Later we visited the  Lenbach museum of modern art, which had just reopened weeks before. Featured was an exhibit on Kandinsky and the Blue Riders, an art collective that led to the Bauhaus movement in Germany. We both enjoyed Kandinsky's earlier transcendental paintings although I was a bigger fan of Paul Klees. We closed our chapter on Munich attempting to take down a kaiserstrudel, an enormous apple pastry with Kirsten and her friend. 

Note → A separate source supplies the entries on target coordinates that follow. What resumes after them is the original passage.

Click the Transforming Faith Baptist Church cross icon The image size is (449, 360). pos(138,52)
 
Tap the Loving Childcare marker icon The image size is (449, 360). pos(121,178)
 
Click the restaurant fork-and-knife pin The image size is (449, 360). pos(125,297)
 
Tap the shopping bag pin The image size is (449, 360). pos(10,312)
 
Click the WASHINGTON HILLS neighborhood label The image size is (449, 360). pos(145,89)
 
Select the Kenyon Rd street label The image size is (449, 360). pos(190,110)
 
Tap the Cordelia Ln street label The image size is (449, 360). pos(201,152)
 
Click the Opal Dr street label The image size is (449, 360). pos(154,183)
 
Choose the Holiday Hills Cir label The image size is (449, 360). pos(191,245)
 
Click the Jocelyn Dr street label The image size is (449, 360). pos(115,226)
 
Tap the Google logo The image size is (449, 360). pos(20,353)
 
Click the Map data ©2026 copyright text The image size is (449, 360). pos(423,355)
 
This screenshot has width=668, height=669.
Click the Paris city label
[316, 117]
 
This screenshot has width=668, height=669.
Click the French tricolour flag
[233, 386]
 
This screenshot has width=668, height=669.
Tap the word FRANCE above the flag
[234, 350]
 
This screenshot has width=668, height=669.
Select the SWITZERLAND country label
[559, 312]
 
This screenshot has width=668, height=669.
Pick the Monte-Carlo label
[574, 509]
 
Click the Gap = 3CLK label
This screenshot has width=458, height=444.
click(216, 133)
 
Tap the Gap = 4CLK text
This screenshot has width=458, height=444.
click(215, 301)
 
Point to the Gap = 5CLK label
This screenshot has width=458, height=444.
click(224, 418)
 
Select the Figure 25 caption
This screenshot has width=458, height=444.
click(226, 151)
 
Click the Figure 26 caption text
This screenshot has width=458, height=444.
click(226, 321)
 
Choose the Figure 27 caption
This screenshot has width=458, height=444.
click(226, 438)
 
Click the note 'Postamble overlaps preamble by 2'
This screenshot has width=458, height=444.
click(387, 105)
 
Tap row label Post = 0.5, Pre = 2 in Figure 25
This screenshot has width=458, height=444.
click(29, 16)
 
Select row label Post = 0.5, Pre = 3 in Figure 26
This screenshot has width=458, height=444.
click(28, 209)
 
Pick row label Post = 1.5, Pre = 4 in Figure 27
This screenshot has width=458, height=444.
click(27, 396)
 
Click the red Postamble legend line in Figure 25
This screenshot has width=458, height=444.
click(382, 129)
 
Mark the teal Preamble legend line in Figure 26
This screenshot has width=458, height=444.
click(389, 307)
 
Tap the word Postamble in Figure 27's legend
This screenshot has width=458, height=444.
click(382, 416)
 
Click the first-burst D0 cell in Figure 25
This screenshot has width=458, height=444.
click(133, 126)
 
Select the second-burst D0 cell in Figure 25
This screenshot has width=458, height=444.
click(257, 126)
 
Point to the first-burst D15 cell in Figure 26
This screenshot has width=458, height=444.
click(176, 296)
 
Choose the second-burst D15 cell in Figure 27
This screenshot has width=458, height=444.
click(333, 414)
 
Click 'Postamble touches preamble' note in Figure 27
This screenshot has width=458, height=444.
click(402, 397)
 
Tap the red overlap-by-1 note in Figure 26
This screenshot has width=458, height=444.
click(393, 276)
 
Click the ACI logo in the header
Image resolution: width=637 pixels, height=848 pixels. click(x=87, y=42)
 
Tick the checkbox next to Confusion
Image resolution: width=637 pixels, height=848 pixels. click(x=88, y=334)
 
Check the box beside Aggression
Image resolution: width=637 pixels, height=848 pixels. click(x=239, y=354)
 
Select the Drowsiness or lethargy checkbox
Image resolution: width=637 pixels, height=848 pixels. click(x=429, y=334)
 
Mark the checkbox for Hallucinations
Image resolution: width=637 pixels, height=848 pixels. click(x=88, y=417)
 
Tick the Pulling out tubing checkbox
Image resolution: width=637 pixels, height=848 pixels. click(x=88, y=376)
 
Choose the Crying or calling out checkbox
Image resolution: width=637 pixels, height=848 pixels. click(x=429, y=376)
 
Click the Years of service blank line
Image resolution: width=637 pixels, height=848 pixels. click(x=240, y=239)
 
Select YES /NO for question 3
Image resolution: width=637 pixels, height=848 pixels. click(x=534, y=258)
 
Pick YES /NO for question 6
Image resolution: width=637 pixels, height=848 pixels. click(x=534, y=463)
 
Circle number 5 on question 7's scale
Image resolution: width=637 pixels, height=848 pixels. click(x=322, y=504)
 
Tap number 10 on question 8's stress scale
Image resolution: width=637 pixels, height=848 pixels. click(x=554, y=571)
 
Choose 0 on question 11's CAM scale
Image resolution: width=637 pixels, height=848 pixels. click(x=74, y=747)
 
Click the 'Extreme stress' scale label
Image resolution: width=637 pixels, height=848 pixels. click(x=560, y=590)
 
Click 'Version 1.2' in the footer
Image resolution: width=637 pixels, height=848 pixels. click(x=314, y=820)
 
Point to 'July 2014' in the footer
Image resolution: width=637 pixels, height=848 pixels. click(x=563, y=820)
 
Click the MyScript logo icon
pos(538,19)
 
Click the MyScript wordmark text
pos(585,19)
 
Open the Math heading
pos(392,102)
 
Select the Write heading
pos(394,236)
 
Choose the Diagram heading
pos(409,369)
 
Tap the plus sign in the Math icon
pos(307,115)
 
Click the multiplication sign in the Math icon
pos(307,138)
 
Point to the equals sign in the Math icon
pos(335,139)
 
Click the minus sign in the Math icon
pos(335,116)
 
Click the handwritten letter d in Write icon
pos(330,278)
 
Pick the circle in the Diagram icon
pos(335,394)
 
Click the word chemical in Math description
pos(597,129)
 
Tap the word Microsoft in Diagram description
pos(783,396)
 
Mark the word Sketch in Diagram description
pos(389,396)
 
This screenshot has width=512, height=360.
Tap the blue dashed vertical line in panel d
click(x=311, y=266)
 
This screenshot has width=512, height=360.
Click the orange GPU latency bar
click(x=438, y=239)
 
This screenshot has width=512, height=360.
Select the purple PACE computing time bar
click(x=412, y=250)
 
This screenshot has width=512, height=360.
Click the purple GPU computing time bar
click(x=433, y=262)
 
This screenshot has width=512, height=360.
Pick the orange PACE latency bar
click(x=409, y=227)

Day 21: Mainz to Munich - via train

"Hey baby, I figured out a way to get to Munich that only takes two more hours" is a lot easier to hear when you're traveling by train instead of bicycle. Traveling by rail to Munich is our way of gaining the time that we will need to take on the Alps. Miles figured  out a genius way to save us 100 euros by taking only regional trains, four of them to be exact. It's basically took our entire day and we arrived in Munich late in the evening and got possibly the last room in a hostel near the station. Everything seems to have been booked due to the X-Games this weekend. The price, quality and anonymity of the hostel made us appreciate even more the wonderful Warm Showers hosts we have had as well as the unassuming and easygoing nights camping. However,the  Augustiner beer garden we were directed to for a late night meal was a perfect welcome to Munich.


Day 20: Neiderheimbach to Mainz - 50km

Today we celebrated our first flat tire . . . surely those were exclamations of joy coming from Miles! It happened in the morning before we even left the campsite and strangely enough was caused by the pump that came with the bicycle. Apparently it requires two people to function properly and without being braced it tore the inner tube. Miles gave me my first lesson in changing the tube and we headed off to Mainz.

We found to our disappointment that the scenic part of our Rhein ride was over. In fact we were no longer even riding along the river but rather inland through small fields and orchards. Not ugly, but not all that interesting either, so we took advantage of the protected and well-marked bike path to speed our way to Mainz. The main attraction in Mainz was the Gutenburg Museum dedicated to the man who invented the printing press, sharing the history of book writing and illustrating, and displaying three versions of the first bible ever printed. 

After this museum stop came our possibly game-changing decision. In Koblenz we met a Canadian couple in Koblenz who was at the beginning of a six-month bike tour during which they would cross the French Alps. This got Miles thinking and he suggested we perhaps add the Alps to our itinerary. We thought this plan over for a couple days and have decided to pursue it. The route is unclear yet but we do know that we will take a train to Munich tomorrow and head south from there into the Austrian Alps!